こころの病の治療を目的として設置されている心療内科と精神科。いまいち違いがわからないという看護師も少なくないのではないだろうか。実は両者に明確な分けかたはないが、診察する患者の症状に違いがある。

心療内科は外部からのストレスを受けた心の影響によって体の体調が崩れたり、体の部位の一部に痛みが生じたりする心身症を治療する科である。医師と看護師は、心身症の原因となっている外部からのストレスを突き止め、発生している症状の緩和と完治を目指し、カウンセリングや薬物療法を実施する。
一方で精神科は鬱病や統合失調症といった精神病の疾患を扱う科である。症状は日常生活を送る気力が出ない、仕事を考えると眠れなくなってしまうなど生活に影響が出る精神的なものだ。医師と看護師は患者の症状を改善するために、カウンセリングや投薬治療をおこなう。
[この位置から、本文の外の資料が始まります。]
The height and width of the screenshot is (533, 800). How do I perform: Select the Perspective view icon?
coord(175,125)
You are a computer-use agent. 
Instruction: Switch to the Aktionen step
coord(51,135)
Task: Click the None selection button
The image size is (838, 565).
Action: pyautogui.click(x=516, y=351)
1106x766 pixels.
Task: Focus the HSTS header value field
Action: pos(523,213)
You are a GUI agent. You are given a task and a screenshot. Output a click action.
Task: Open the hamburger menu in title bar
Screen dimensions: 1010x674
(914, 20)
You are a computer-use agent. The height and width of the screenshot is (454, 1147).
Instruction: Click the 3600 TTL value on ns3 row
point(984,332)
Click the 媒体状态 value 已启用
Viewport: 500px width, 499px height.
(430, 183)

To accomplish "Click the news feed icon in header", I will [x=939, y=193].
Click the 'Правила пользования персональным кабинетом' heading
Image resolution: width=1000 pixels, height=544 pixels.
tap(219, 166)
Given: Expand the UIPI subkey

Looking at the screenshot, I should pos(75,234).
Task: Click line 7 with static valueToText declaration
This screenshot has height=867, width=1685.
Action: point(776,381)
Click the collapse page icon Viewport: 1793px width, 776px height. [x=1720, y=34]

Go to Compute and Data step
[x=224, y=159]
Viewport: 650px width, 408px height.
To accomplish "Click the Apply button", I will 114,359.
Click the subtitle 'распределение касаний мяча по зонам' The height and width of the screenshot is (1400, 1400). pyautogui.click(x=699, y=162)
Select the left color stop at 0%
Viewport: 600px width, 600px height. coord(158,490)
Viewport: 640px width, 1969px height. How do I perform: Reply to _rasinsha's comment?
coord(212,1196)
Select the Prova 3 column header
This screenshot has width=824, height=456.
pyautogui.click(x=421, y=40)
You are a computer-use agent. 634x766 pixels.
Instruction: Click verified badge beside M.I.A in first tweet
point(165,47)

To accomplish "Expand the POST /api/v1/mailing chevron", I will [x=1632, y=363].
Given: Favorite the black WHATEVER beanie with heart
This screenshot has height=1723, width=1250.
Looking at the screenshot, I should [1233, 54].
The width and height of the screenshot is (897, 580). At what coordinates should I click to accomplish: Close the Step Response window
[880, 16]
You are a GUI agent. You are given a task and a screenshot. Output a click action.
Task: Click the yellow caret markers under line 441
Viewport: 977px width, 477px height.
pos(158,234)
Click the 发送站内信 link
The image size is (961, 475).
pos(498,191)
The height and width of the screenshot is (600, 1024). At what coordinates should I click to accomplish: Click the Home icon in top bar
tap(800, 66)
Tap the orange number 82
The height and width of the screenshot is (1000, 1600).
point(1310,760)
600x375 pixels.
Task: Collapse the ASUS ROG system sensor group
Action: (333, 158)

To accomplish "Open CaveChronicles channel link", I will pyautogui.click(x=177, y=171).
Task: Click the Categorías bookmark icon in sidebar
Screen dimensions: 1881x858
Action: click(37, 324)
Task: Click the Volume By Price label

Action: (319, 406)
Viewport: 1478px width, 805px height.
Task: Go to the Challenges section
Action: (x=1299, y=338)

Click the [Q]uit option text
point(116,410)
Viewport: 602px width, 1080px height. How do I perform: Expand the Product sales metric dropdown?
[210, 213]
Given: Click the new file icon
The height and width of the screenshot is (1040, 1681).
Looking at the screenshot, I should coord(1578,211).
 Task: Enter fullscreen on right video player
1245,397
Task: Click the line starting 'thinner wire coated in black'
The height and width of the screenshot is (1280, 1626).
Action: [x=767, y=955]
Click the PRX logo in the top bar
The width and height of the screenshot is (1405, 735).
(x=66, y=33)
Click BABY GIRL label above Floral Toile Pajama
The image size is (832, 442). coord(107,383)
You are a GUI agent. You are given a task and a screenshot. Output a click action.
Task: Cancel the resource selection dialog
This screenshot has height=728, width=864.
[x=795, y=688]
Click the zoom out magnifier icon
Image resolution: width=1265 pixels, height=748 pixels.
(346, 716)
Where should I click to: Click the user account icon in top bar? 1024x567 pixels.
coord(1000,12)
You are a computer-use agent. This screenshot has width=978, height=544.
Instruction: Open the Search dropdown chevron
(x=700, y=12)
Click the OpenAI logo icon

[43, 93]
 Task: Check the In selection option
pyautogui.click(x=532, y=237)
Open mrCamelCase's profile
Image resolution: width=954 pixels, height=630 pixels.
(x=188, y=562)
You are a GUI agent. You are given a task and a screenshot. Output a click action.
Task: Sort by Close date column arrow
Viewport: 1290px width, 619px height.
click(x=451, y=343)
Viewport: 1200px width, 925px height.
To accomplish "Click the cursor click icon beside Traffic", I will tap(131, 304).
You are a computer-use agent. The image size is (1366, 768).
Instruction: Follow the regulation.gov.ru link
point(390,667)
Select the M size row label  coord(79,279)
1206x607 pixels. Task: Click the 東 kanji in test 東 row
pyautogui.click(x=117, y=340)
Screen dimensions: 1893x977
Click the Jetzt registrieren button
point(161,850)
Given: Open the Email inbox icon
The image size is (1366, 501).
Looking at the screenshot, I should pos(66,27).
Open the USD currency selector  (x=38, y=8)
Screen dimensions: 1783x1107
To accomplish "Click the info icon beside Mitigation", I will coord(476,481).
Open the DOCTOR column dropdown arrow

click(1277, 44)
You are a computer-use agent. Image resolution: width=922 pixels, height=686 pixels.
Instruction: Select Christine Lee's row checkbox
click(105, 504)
心療内科と精神科の患者の疾患と症状は違うが、医師や看護師がおこなう治療にはあまり違いがない。どちらにも共通して言えるのは、医師と看護師によるカウンセリングやコミュニケーションが重要な役割を果たしていることだ。うまく自分の状況を言えない患者を責めるのではなく、優しく語りかけ、一緒に問題に向き合おうとする姿勢が患者の治療に大きく貢献する。薬で治ったとしてもストレスの原因が取り除けなければ完全に治ったとは言えないので、根気ある治療が必要だ。
コミュニケーションが得意、他人の機微な感情の動きを捉えることができる、そんな人は看護師として心療内科もしくは精神科で働くと活躍できるのではないだろうか。